- How to complete this task
Note on the material below: return exactly the lines from the line that holds "The height and" through the line that holds "The image size is (1477, 588).", and leave out each picture.

== Information supplied ==

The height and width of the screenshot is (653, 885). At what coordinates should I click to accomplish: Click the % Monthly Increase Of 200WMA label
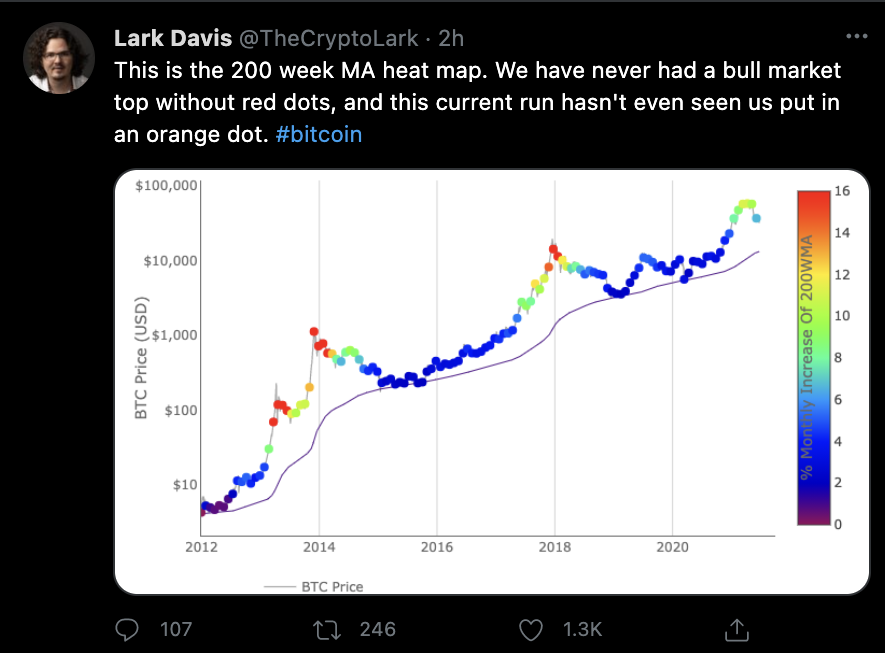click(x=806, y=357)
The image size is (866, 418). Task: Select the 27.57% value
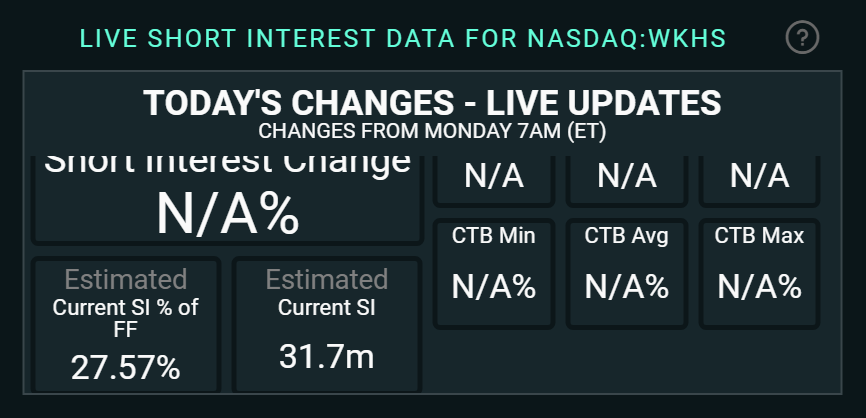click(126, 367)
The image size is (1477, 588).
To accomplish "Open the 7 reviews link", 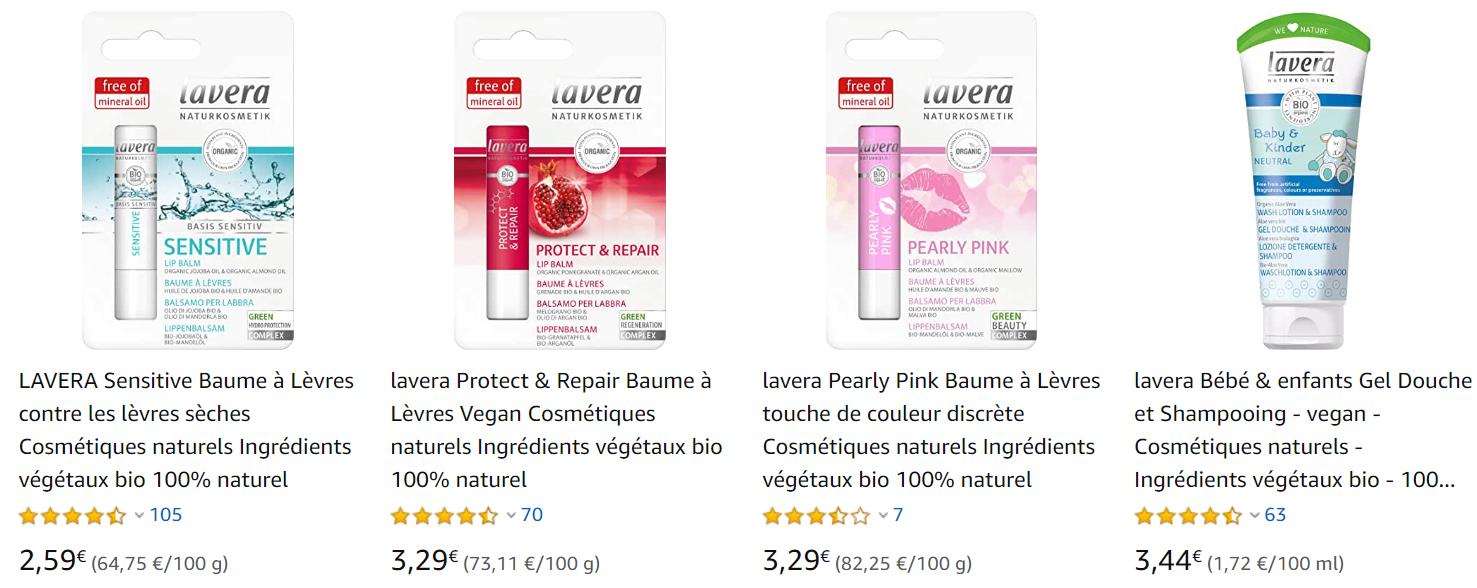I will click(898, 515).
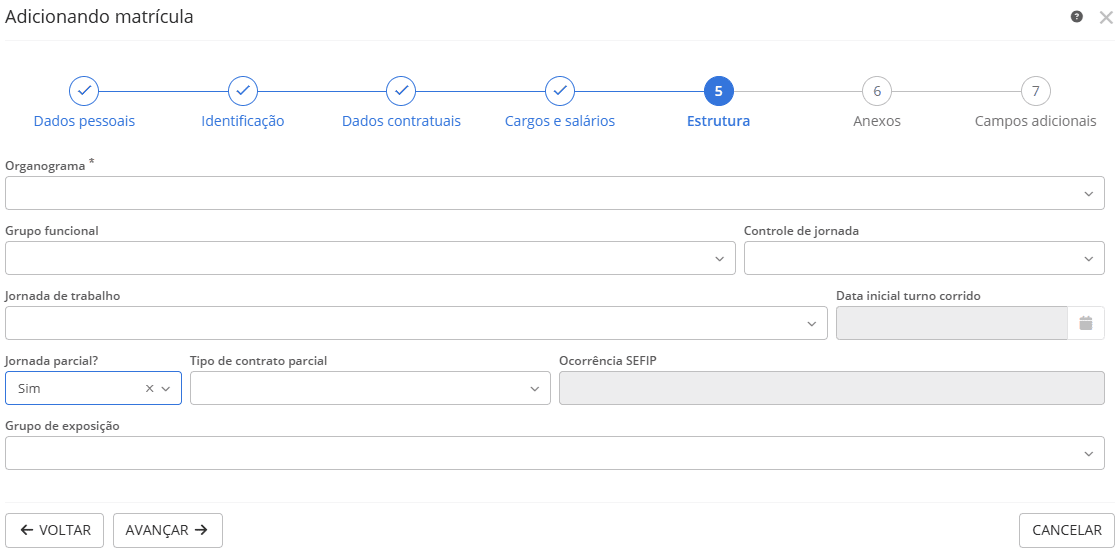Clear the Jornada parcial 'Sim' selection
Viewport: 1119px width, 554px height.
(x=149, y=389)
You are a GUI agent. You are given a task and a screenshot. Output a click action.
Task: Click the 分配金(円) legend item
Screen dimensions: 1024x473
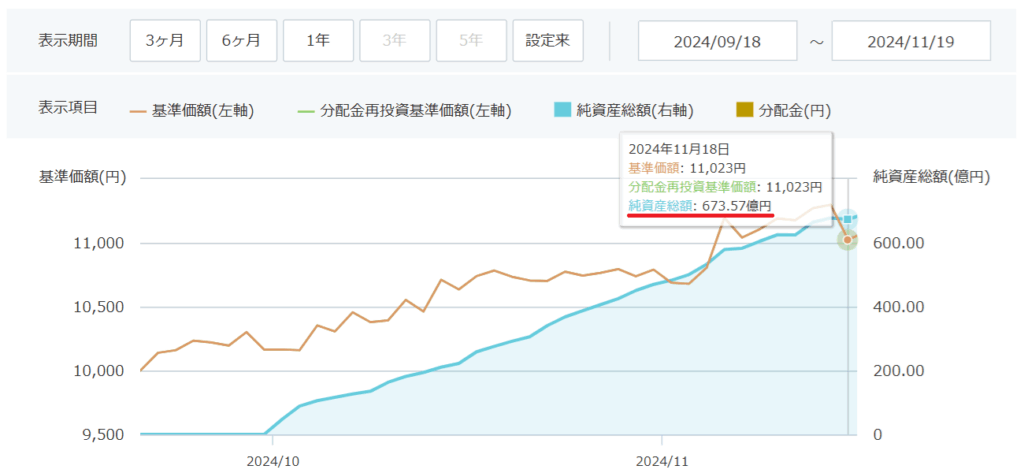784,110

===
== Information supplied ==

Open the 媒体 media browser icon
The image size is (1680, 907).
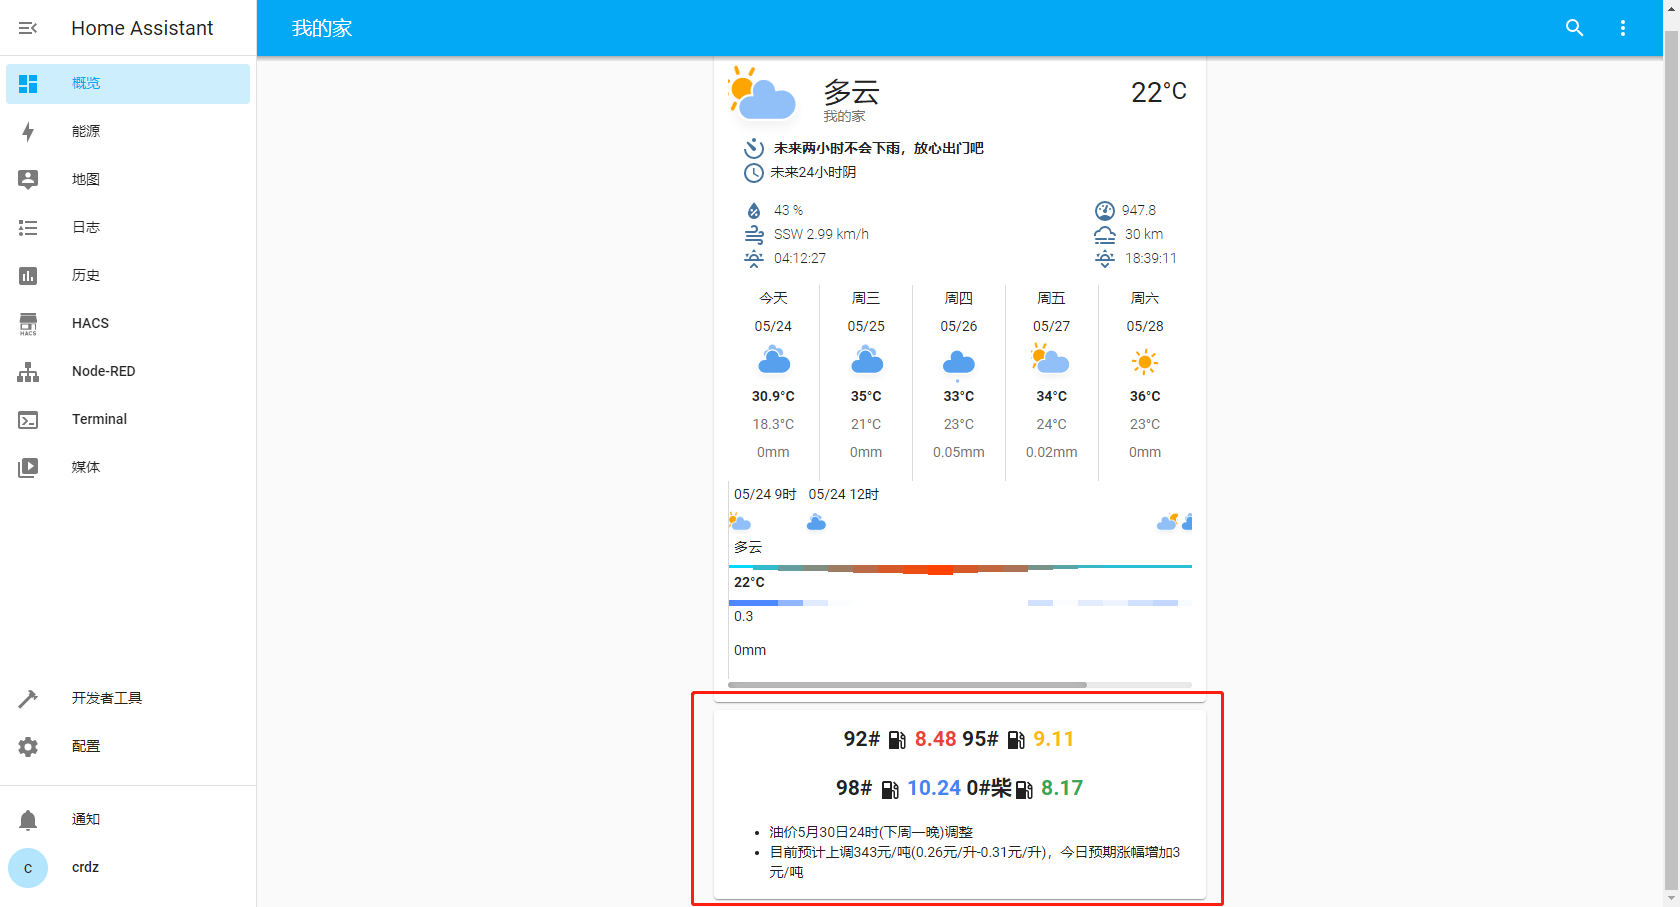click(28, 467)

===

- Solution below
The height and width of the screenshot is (653, 885). At what coordinates should I click to accomplish: Click the % Monthly Increase Of 200WMA label
click(x=806, y=357)
The image size is (866, 418). Task: Select the 27.57% value
click(126, 367)
The image size is (1477, 588).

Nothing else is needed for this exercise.